### [Dokument]
Zwei Kreditinstitute, dieselbe Entscheidung und in vielen Punkten identisch zu dem, was vor Wochen die Führung der Sparkasse Ostunterfranken ins Feld führte, findet sich auch in der Begründung der Entscheidung der Raiffeisen-Volksbank Ebern wider, sich von fünf Standorten zu verabschieden.
Und so soll sich die Zweigstellenstruktur zum Jahresende verändern: Die Zweigstellen in Bundorf und Hafenpreppach werden geschlossen, so Vorstandssprecher Christian Senff. Außerdem werden Zweigstellen zusammengelegt. Das betrifft Pfarrweisach, Untermerzbach und mit einer zeitlichen Verzögerung auch Ermershausen. Für diese Orte wird es im Bereich des oberen Haßgaus eine neue zentrale Zweigstelle geben, im neuen Gewerbegebiet zwischen Ermershausen und Maroldsweisach. Dies werde voraussichtlich 2017 geschehen. Man werde sich dort in einer Immobilie einmieten. Der Standort Ermershausen bleibe bis dahin unverändert. Auch nach dem Umzug werde das Service-Center in Ermershausen bleiben. Abgebaut werden zudem die SB-Geräte in Westhausen und Rentweinsdorf.
Wie Senff weiter berichtete, werde man mit den Bürgermeistern der betroffenen Gemeinden versuchen, nach dem Vorbild des Dorfladens Heiligersdorf, oder wie es auch in Kleinsteinach der Fall ist, vor Ort Gewerbetreibende zu finden, die über ein Terminal bis zu 200 Euro pro Tag auszahlen können.

### [Bereitgestellte Zeilen]
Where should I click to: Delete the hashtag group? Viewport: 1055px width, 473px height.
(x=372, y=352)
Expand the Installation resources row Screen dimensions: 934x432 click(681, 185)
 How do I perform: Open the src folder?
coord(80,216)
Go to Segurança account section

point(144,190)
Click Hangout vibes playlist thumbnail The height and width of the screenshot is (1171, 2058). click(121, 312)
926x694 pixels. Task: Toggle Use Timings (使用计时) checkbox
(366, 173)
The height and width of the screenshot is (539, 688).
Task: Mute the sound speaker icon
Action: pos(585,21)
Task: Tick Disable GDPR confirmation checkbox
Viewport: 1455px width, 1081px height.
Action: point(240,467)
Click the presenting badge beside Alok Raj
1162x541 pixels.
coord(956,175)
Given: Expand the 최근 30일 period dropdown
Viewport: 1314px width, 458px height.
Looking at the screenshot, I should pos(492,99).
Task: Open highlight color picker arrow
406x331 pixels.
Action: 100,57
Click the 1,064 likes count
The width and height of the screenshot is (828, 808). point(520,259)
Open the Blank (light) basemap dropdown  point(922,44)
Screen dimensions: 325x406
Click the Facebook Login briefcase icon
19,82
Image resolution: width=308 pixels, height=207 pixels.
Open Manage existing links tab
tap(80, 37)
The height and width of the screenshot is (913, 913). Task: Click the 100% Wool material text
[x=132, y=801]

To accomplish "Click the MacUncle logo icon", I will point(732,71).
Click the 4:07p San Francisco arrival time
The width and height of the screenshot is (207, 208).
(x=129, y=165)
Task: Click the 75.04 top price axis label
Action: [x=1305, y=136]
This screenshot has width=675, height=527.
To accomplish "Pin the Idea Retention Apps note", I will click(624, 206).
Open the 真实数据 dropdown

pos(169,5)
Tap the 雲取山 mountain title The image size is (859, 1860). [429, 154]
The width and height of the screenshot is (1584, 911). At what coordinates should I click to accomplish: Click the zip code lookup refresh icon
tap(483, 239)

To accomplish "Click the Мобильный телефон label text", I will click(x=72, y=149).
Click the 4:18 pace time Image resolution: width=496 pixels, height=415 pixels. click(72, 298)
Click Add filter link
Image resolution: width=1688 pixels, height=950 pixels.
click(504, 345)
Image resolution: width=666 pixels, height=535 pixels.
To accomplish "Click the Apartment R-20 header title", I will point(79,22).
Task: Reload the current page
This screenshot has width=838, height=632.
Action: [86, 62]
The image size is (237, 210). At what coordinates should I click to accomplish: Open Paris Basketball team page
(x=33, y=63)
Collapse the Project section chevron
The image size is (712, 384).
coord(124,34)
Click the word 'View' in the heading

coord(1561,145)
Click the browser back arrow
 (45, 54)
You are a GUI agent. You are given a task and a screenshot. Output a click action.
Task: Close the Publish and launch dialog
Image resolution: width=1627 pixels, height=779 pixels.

### [Schriftliche Aufgabe 1]
Wo soll laut dem Dokument die neue zentrale Zweigstelle im Bereich des oberen Haßgaus entstehen?
### [Schriftliche Aufgabe 2]
Schreibe alles aus dem Dokument von "Wie Senff weiter" bis hinunter zu "Tag auszahlen können." noch einmal ab und setze dabei "Ortsvorstehern" an die Stelle von "Bürgermeistern".

### [Vollständige Ausgabe 1]
Im neuen Gewerbegebiet zwischen Ermershausen und Maroldsweisach.

### [Vollständige Ausgabe 2]
Wie Senff weiter berichtete, werde man mit den Ortsvorstehern der betroffenen Gemeinden versuchen, nach dem Vorbild des Dorfladens Heiligersdorf, oder wie es auch in Kleinsteinach der Fall ist, vor Ort Gewerbetreibende zu finden, die über ein Terminal bis zu 200 Euro pro Tag auszahlen können.